Exercise description
Rewrite the material from its start up to and including the line with "This screenshot has height=493, width=603.", changing "carousel" to "slider" and leaving everything else unchanged.

- - -

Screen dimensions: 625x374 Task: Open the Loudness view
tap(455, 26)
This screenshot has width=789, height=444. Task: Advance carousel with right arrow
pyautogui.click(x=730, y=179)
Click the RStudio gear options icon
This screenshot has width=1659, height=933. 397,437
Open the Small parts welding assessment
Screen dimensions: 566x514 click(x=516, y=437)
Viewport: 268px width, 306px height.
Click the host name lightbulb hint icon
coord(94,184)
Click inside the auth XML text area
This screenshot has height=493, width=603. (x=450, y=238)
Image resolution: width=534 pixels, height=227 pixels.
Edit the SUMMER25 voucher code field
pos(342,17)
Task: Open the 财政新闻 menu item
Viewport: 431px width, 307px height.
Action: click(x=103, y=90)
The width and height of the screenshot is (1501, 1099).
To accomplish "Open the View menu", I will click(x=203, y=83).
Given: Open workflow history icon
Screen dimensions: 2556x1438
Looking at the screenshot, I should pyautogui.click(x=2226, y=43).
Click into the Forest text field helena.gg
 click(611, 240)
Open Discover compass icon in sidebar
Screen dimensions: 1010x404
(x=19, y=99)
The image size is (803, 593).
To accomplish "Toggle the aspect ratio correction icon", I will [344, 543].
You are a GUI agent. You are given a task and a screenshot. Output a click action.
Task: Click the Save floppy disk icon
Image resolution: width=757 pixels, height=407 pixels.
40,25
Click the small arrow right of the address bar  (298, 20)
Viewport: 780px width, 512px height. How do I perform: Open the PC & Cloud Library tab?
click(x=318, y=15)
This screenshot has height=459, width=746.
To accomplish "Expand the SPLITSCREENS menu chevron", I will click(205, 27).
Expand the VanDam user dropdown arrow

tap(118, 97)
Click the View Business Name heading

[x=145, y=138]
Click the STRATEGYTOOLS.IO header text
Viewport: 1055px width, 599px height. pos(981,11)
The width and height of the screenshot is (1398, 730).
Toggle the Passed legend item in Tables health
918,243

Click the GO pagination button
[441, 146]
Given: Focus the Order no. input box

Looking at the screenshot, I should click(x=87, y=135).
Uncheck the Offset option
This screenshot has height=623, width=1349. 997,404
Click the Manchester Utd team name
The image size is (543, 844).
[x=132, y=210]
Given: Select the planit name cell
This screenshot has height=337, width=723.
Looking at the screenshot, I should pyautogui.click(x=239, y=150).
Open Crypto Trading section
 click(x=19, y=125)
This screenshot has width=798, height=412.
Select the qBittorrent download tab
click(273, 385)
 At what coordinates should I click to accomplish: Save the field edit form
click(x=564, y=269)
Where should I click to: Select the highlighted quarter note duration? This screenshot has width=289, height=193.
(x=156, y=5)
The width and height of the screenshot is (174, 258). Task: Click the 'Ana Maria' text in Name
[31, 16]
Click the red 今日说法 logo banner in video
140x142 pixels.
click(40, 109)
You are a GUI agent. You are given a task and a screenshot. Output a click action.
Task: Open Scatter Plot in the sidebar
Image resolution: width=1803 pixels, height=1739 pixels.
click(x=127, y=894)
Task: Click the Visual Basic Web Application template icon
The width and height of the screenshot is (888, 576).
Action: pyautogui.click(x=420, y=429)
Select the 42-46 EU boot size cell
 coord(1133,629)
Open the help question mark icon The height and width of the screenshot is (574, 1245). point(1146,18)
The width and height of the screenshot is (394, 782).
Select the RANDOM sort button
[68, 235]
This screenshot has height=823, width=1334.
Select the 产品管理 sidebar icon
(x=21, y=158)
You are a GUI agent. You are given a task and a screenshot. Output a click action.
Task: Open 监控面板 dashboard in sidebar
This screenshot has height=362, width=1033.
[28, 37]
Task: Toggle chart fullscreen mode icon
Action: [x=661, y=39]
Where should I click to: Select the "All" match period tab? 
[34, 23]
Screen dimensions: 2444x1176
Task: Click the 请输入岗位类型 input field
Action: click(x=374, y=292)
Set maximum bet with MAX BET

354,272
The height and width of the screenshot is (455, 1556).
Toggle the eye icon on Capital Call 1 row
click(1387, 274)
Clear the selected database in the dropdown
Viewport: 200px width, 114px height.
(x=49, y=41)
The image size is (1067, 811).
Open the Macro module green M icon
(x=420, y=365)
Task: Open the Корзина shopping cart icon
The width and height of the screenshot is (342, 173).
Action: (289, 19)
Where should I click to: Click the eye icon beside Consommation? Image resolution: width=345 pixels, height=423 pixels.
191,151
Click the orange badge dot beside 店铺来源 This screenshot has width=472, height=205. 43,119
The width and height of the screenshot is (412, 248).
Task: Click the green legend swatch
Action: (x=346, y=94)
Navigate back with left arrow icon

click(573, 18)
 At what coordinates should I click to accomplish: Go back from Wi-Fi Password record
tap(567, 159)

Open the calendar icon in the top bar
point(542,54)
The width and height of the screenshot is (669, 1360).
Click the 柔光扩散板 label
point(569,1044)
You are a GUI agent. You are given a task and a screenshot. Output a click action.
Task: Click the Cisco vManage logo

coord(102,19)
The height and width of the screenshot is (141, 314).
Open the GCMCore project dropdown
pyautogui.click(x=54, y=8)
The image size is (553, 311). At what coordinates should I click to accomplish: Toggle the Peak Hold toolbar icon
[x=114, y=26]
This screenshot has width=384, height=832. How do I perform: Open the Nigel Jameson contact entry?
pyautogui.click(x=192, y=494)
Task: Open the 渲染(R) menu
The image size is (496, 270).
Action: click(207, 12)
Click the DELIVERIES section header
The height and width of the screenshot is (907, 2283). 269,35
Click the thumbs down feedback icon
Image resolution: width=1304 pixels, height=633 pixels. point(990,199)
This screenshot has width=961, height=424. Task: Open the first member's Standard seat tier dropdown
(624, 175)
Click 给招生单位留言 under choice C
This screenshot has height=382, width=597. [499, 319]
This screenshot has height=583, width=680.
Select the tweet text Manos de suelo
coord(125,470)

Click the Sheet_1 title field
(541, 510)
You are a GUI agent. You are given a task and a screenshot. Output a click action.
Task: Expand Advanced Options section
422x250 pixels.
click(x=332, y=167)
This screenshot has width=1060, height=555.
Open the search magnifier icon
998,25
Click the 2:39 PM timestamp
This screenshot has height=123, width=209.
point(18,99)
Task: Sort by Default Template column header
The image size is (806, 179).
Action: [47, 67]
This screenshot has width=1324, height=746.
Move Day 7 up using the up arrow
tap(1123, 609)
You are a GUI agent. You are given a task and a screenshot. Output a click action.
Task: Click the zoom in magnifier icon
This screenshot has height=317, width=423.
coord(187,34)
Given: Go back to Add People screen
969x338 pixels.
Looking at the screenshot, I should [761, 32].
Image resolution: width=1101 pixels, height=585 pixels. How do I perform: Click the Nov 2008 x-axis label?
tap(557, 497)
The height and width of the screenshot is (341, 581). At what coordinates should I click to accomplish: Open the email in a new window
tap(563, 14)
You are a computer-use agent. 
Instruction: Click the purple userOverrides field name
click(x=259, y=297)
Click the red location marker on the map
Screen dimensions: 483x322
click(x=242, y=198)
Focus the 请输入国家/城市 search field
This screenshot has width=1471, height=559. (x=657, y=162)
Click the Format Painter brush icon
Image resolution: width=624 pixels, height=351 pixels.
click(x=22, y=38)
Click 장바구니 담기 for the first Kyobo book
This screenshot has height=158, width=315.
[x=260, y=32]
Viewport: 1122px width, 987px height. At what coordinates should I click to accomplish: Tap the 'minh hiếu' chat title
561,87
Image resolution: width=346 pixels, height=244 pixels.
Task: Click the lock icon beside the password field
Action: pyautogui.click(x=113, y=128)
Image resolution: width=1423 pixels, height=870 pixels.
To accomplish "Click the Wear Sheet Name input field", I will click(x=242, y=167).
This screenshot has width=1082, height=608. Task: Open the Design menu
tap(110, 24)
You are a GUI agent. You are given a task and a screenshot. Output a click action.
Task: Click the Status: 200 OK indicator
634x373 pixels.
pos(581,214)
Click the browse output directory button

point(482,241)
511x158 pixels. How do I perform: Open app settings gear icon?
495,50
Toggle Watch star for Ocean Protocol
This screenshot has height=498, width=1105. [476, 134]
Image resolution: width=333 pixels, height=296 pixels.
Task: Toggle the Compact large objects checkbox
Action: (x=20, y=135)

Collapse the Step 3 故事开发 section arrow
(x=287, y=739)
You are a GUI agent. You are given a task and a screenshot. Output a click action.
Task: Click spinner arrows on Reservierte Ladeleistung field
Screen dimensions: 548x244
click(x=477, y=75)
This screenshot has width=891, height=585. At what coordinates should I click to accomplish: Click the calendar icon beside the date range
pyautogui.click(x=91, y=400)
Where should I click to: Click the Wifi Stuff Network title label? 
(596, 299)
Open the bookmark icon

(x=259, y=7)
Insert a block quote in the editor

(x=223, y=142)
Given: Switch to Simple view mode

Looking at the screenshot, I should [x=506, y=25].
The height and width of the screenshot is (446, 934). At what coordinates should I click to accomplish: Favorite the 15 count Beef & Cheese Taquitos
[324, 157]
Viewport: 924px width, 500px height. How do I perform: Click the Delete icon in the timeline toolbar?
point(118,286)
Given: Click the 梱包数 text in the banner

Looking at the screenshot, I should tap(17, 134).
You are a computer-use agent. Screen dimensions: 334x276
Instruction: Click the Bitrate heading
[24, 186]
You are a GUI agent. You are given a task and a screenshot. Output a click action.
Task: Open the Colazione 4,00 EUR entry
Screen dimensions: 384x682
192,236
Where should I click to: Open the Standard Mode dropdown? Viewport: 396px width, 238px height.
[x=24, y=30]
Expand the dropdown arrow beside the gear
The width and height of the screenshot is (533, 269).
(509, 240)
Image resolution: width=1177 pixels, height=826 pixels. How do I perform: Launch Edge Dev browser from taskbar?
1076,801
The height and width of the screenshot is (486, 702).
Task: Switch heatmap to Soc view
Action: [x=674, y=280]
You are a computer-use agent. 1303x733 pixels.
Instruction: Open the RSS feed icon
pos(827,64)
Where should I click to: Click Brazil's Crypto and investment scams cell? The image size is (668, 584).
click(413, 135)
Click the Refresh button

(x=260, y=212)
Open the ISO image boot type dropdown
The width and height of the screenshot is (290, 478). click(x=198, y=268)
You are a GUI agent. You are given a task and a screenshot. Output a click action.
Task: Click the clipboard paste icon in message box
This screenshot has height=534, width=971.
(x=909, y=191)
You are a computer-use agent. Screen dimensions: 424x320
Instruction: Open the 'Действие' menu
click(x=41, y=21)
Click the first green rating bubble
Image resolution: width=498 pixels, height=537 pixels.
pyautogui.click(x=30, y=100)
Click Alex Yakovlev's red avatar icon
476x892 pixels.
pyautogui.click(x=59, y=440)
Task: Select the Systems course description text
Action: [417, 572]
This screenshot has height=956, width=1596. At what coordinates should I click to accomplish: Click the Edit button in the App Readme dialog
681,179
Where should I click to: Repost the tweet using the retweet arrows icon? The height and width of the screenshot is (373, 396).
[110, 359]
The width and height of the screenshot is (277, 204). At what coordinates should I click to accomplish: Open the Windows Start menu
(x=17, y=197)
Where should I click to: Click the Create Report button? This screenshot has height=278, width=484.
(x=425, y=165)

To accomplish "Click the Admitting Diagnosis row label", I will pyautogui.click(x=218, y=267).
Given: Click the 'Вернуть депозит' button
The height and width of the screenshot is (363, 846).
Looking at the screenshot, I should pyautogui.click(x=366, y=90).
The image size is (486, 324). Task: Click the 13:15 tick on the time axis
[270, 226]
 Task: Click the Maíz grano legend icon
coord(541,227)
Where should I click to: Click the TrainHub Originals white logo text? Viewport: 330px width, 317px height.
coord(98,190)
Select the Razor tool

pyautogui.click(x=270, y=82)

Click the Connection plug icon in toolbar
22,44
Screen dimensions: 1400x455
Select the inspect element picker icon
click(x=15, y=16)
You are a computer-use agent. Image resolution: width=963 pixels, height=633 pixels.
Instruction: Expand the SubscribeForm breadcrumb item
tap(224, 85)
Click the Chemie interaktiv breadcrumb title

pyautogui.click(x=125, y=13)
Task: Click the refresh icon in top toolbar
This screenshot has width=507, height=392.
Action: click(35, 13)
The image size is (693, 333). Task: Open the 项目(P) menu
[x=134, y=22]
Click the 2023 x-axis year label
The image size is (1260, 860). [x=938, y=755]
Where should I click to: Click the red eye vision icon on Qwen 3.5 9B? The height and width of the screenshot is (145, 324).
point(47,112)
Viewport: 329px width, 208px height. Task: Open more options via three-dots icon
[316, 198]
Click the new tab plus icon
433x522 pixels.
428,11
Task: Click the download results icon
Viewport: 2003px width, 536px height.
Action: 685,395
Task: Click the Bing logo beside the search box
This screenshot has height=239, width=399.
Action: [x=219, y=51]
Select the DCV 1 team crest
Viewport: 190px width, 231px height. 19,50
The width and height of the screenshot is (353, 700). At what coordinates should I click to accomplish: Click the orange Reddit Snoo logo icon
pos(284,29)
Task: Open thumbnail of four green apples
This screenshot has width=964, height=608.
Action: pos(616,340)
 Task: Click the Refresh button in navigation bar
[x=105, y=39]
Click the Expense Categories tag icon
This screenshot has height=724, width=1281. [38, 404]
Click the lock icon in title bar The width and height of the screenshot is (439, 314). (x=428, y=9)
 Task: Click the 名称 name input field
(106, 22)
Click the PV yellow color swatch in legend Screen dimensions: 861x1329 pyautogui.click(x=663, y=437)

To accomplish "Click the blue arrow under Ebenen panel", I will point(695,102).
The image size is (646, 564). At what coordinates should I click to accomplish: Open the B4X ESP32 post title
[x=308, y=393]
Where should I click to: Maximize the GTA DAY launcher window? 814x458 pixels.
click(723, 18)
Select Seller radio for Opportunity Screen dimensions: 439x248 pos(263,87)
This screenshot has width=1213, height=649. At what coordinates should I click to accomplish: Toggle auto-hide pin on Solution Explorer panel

- - -

Output of the task
Screen dimensions: 625x374 Task: Open the Loudness view
tap(455, 26)
This screenshot has width=789, height=444. Task: Advance slider with right arrow
pyautogui.click(x=730, y=179)
Click the RStudio gear options icon
This screenshot has width=1659, height=933. 397,437
Open the Small parts welding assessment
Screen dimensions: 566x514 click(x=516, y=437)
Viewport: 268px width, 306px height.
Click the host name lightbulb hint icon
coord(94,184)
Click inside the auth XML text area
This screenshot has height=493, width=603. (x=450, y=238)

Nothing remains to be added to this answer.